Download ionworks-defined models for plain pybamm

Users who have only ionworks-schema / ionworks-api — and not the licensed ionworkspipeline package — can now obtain ionworks-defined models (ECM, LumpedSPMR, the MSMR models, GITTModel) in a form they can load and run with plain pybamm. A new POST /discovery/ionworks_models/serialize endpoint builds the model server-side (where the license lives) and returns a loadable serialisation, exposed through the Python SDK.

App-URL helpers for every routed resource

The SDK’s client.urls grew from a single .measurement() method to a full set of web-app link builders — project, model, parameterized_model, optimization, pipeline, study, simulation, cell_specification, cell_instance, and more — so callers never hand-construct app.ionworks.com URLs from IDs. The helpers are environment-aware, deriving the right host for whichever API environment the client is configured against.

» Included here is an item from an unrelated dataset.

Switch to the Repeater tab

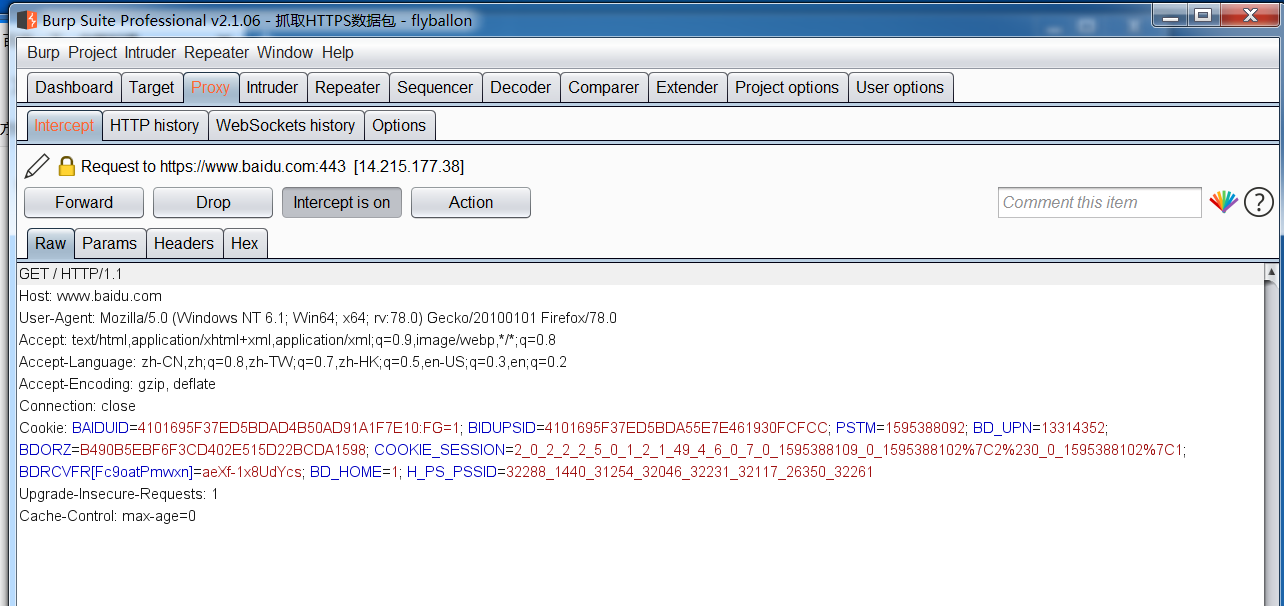[348, 87]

Stricter, clearer pipeline configuration

Most user-driven errors in ionworkspipeline now raise UserConfigurationError (a ValueError subclass) instead of bare ValueError / KeyError, so configuration mistakes — wrong field types, out-of-range values, missing keys — are routed to a clear Configuration error for the user instead of paging on-call as an internal error. Alongside this, an in-progress schema-contract hardening effort began validating optimizer configs at the boundary: passing SciPy-only keys to a native optimizer (e.g. DifferentialEvolution(popsize=5, maxiter=10)) now hard-errors at submission time instead of being silently swallowed.
Improvements
  • A single calculation structuredict[str, list[str] | None] mapping each objective to the variables to compute — is now the source of truth for objective- and variable-level cost scoping, replacing the per-cost objective_names list. This lets a weighted Wasserstein (position-shifting dQ/dV) and a per-variable SSE share one MultiCost over an objective, with each cost explicitly scoped to the variables it should consume. ElectrodeBalancing gained a dQdU model axis option that emits dQ/dV on the model’s own full-window voltage axis so a weighted Wasserstein can align peaks in voltage rather than on the data grid.
  • Strict optimizer-option validation: unknown algorithm_options keys (and method/options mismatches) are rejected at submission time, and AskTellOptimizer rejects unknown constructor kwargs at runtime with an actionable message — the previous behaviour silently ignored them. The typed option wrappers (CMAESOptions, PSOOptions, DEOptions, XNESOptions, BayesianOptimizationOptions, SOBEROptions, TuRBOOptions) remain the recommended way to pass options.
  • Failure sentinels across the cost and design spaces are unified into a single FAILURE_PENALTY constant, so the fitting and design-optimization paths can no longer drift apart and the penalty value is better-conditioned for surrogate-GP fits.
Fixes
  • ECM coulomb-count capacity reference is now computed per segment. Multi-measurement fits previously accumulated the cumulative integral across concatenated segment boundaries, inflating the capacity estimate to roughly the sum of per-segment throughputs and triggering spurious capacity-sanity-check warnings.
  • A geometry passed through simulation_kwargs with symbolic bounds (e.g. a pybamm.Scalar min and a pybamm.Parameter max) is now deserialised back into pybamm objects before the simulation is built, instead of arriving as raw JSON and choking the solver.
  • parse_model now honours serialised geometry, var_pts, spatial_methods, and submesh_types for custom models, attaching them as per-instance defaults instead of letting pybamm rebuild geometry from model.options.
Improvements
  • client.model.download / serialize (introduced above) return ionworks-defined models in a plain-pybamm-loadable form.
  • client.urls (introduced above) now builds links for every routed resource, environment-aware.